> [MATERIAL FOR THIS EXERCISE]:
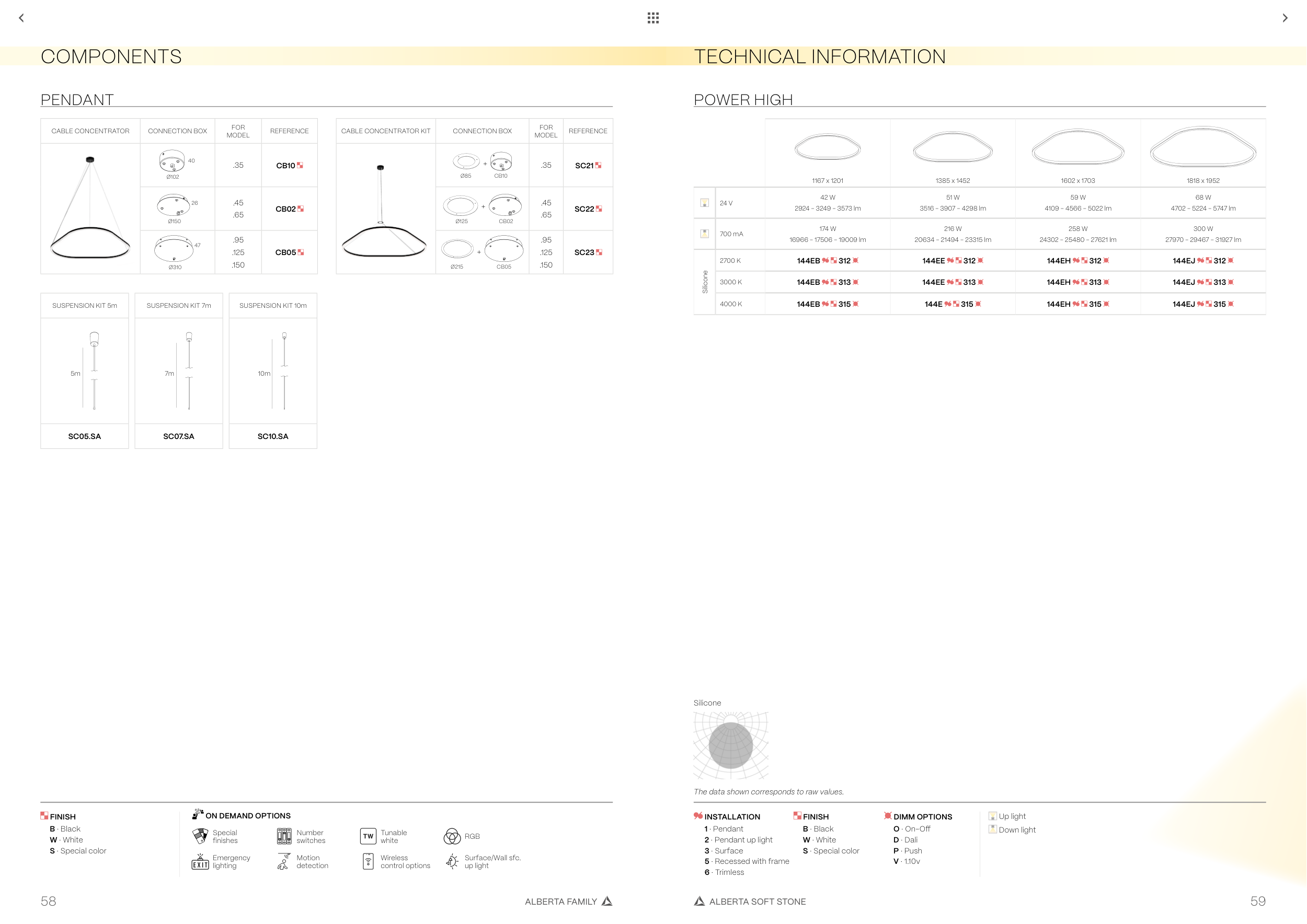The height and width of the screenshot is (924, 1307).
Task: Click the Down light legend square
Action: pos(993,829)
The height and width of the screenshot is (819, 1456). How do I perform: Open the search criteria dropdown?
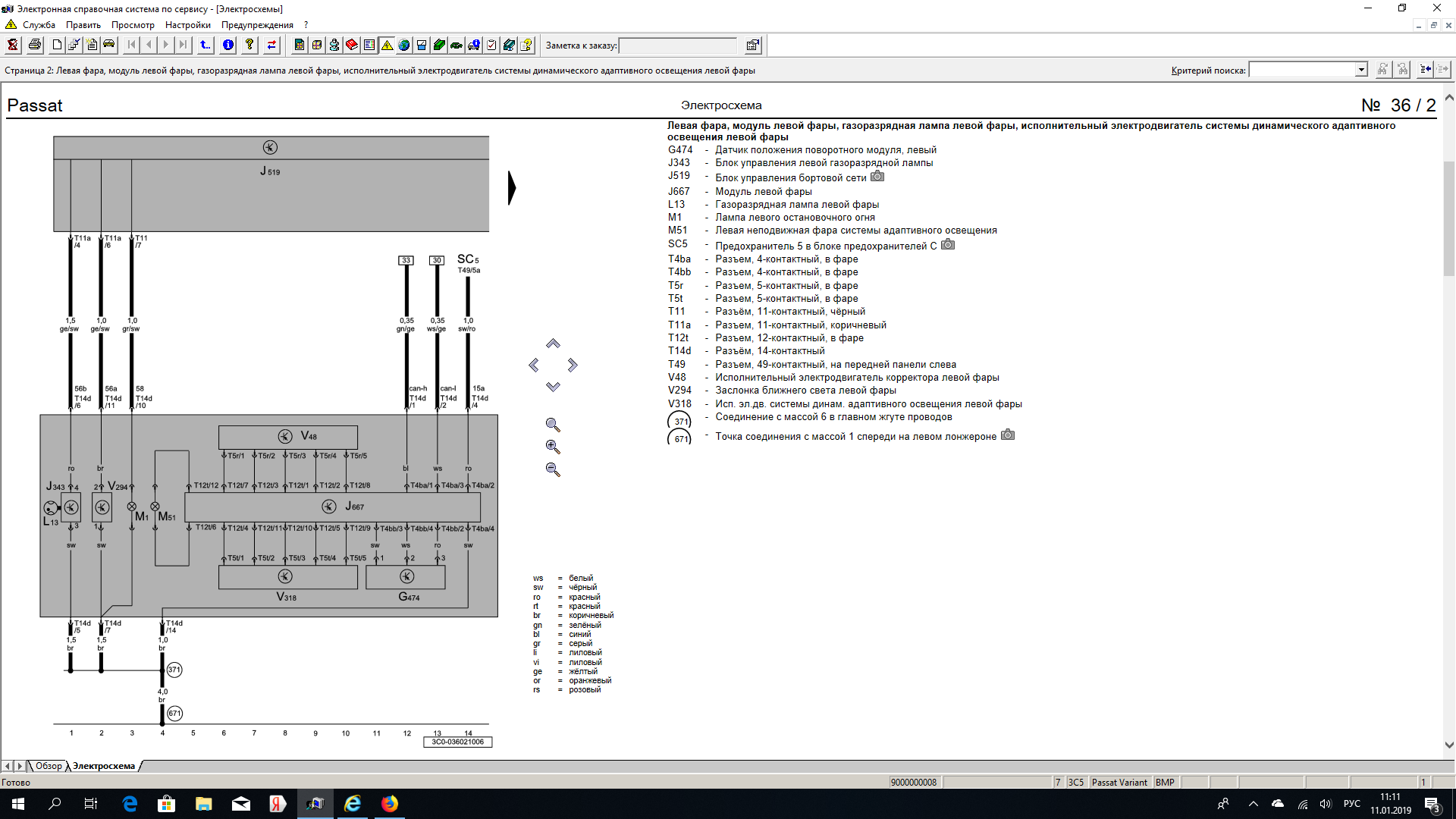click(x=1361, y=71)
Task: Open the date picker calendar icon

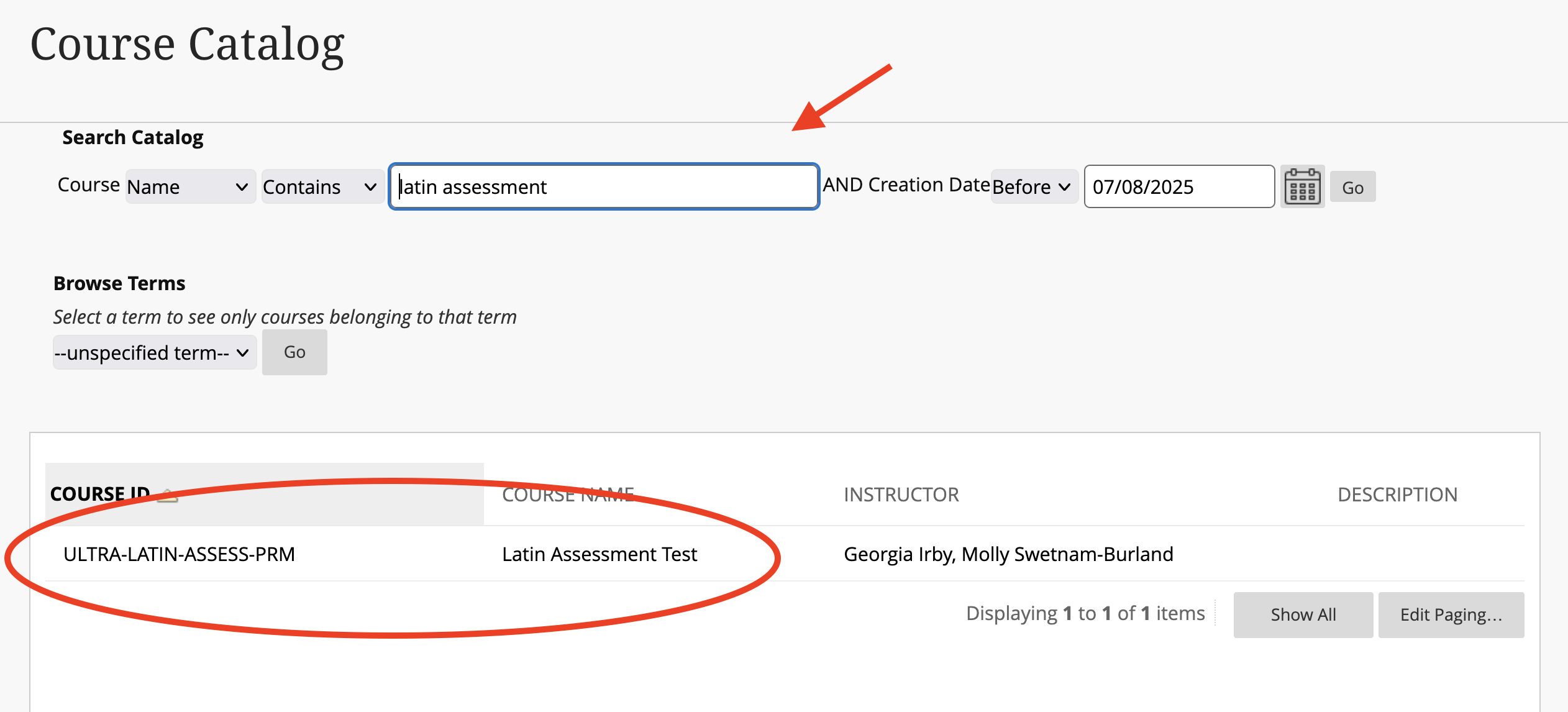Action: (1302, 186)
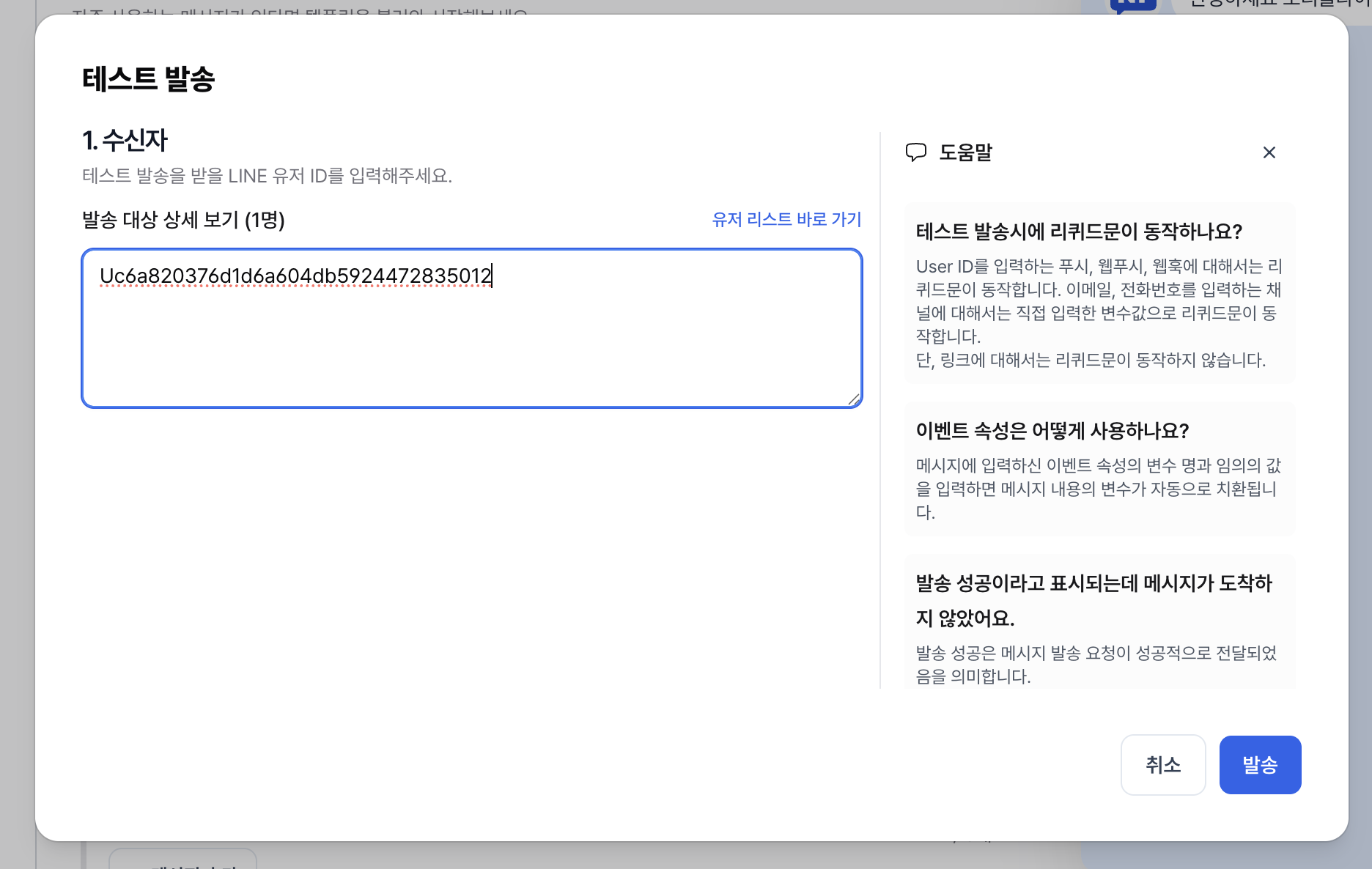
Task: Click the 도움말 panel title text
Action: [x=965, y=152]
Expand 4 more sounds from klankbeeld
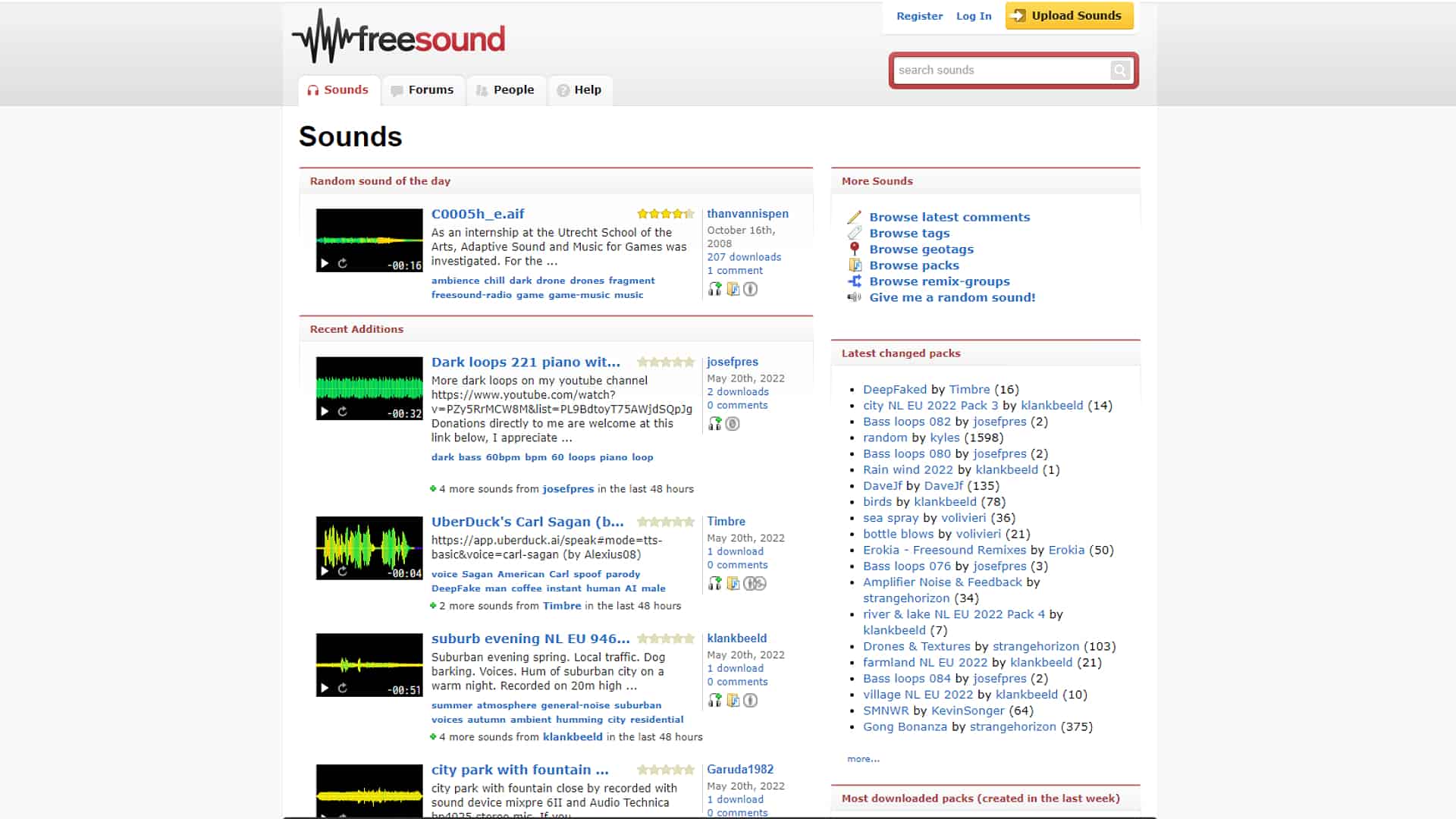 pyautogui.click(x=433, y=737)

> [WHAT THE TASK REQUIRES]: Pictures are skipped here. Print exactly, and only, the lines from the one holding "The height and width of the screenshot is (819, 1456)." through the final line of the material above, both ends included.

> [RESPONSE AREA]:
The height and width of the screenshot is (819, 1456). How do I perform: Open the search criteria dropdown?
click(x=1361, y=71)
Task: Open the date picker calendar icon

Action: (1302, 186)
Task: Click the 도움말 panel title text
Action: [x=965, y=152]
Expand 4 more sounds from klankbeeld
 pyautogui.click(x=433, y=737)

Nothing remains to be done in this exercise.